In the ongoing North Carolina saga that is the aftermath of the state legislature’s passage of HB2, it has become clear people are still people. Essentially, people who support the bill focus on the parts they agree with – namely the “bathroom bill” portion – and seem perfectly willing to ignore or minimize the parts that they may or may not agree with if they bothered to look past the headlines related to the bathroom-related stuff. On the other hand opponents of the bill focus on the discriminatory aspects of the bill and the egregious rollback of employees’ rights to sue for wrongful termination -rightly so in my opinion – yet they also minimize the feelings of people confronted with the confusing spectrum of human sexuality and gender and belittle as “ignorant” those who don’t know the difference. In other words, our state legislature has drawn a big red line on either side of which the citizens of the state are lining up.

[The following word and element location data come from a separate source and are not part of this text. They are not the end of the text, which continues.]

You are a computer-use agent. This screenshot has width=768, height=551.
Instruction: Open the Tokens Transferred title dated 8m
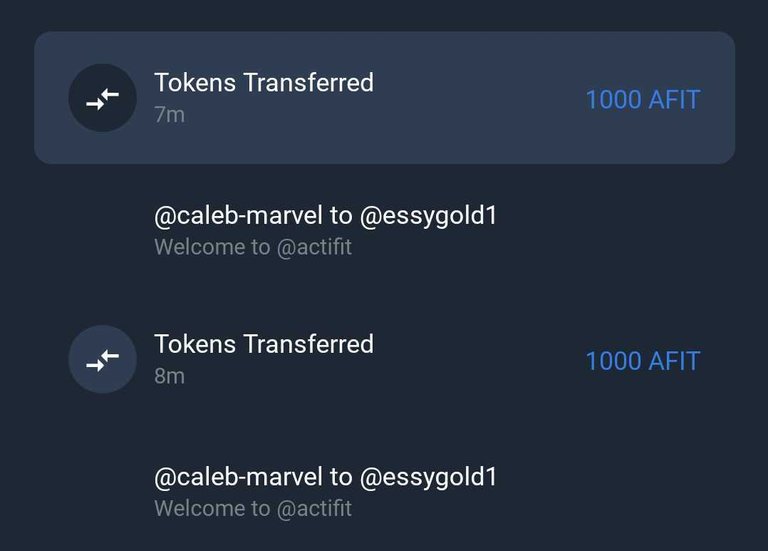click(264, 344)
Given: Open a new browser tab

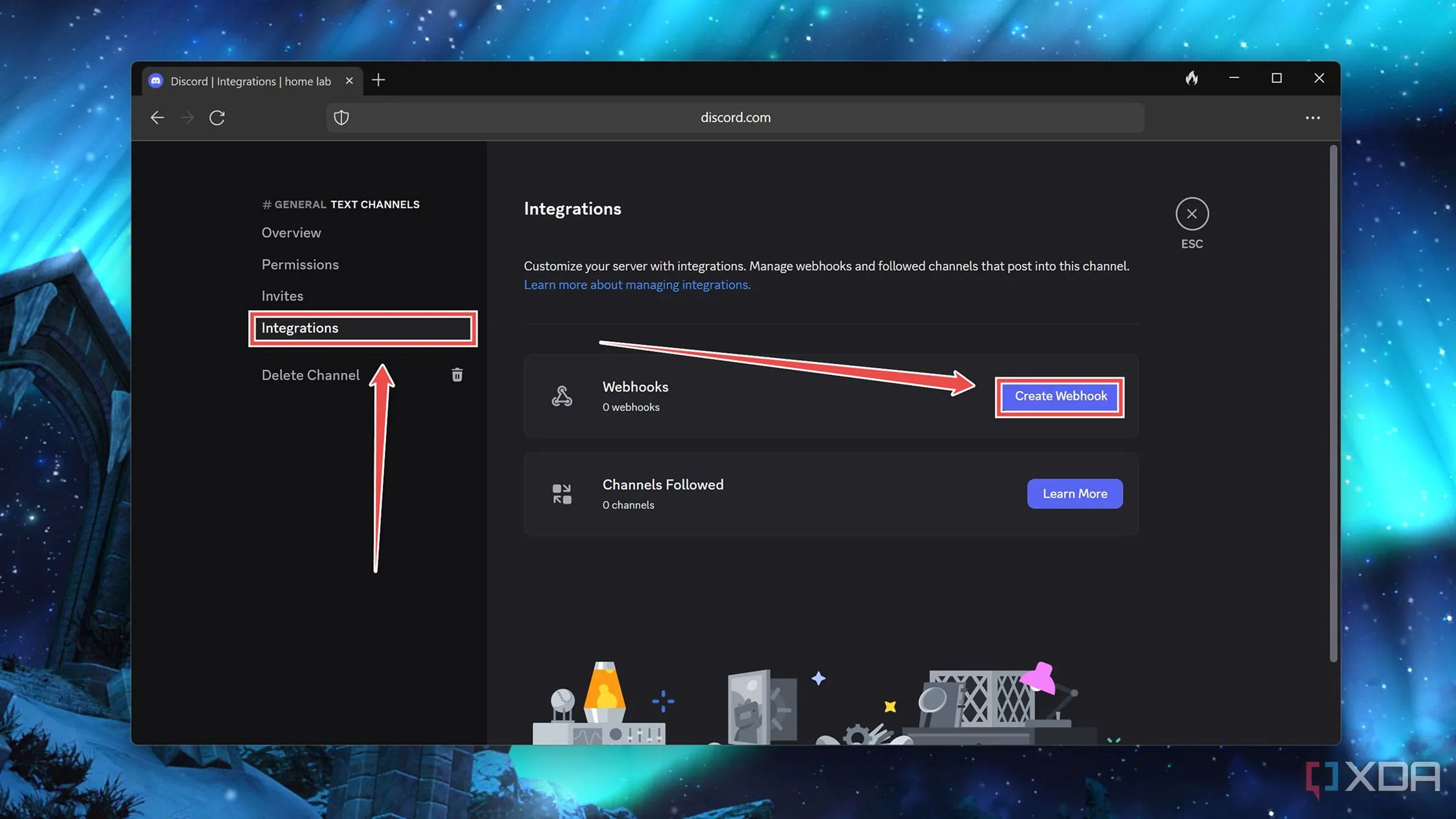Looking at the screenshot, I should (x=378, y=80).
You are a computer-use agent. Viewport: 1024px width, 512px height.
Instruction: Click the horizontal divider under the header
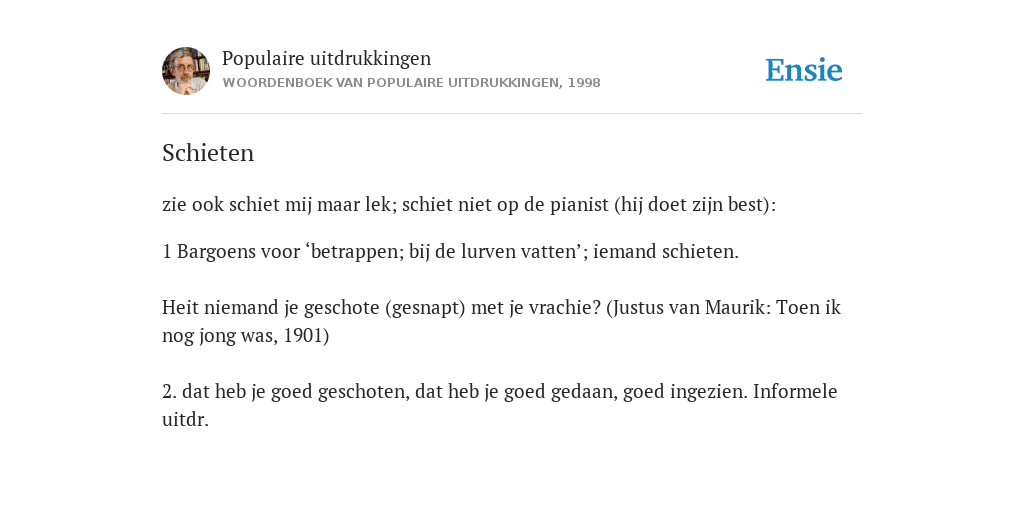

One real rub here is that there are many people who hate the bill, but don’t want to admit that sharing a restroom with a transgender person gives them pause. Given enough time to think about it they probably realize that they already have and just didn’t know it, but the fear of the unknown and different is something that must be addressed and it does no good to belittle those who have those fears.
Another issue is that a certain percentage of the backlash against the bill is coming from people and institutions from outside the state, so people who support it are able to fall back on the old “we’re not going to let those California liberals (or Yankee, or whatever other pejorative) tell us how to live our lives, so they can take their business elsewhere” argument or, even better, the “those people are hypocrites because they still do business in <fill in the blank place with some hot-button issue>” tack. When these people hear that yet another performer is cancelling a North Carolina gig, or another conference is cancelling and moving to another state, or another company is halting expansion plans for the state, they shrug it off as inconsequential or hypocritical. Yet, you can be dead certain that if Charlotte’s bathroom ordinance that was supposedly the justification for HB2 was in place and a Christian rock band cancelled a show there, then they would instantly invoke the right of the band not to violate its principles and decry the lost economic impact due to the ordinance. Hypocrisy, meet thyself.
So here’s the deal – both sides have their perceptions of the issue and so each has its own version of reality. What the supporters of the bill will have to reconcile themselves with is the reality that their perception, and thus their version of reality, is out of step with much of the rest of the country. You know what? That’s their right, but when some of them wake up one day and are unemployed because the state has lost so much business because it is out of step with the rest of the country then they will have a whole new reality to face and that might change their perception of what IS important to worry about and what’s maybe a red herring of an issue that’s been used to screw them over.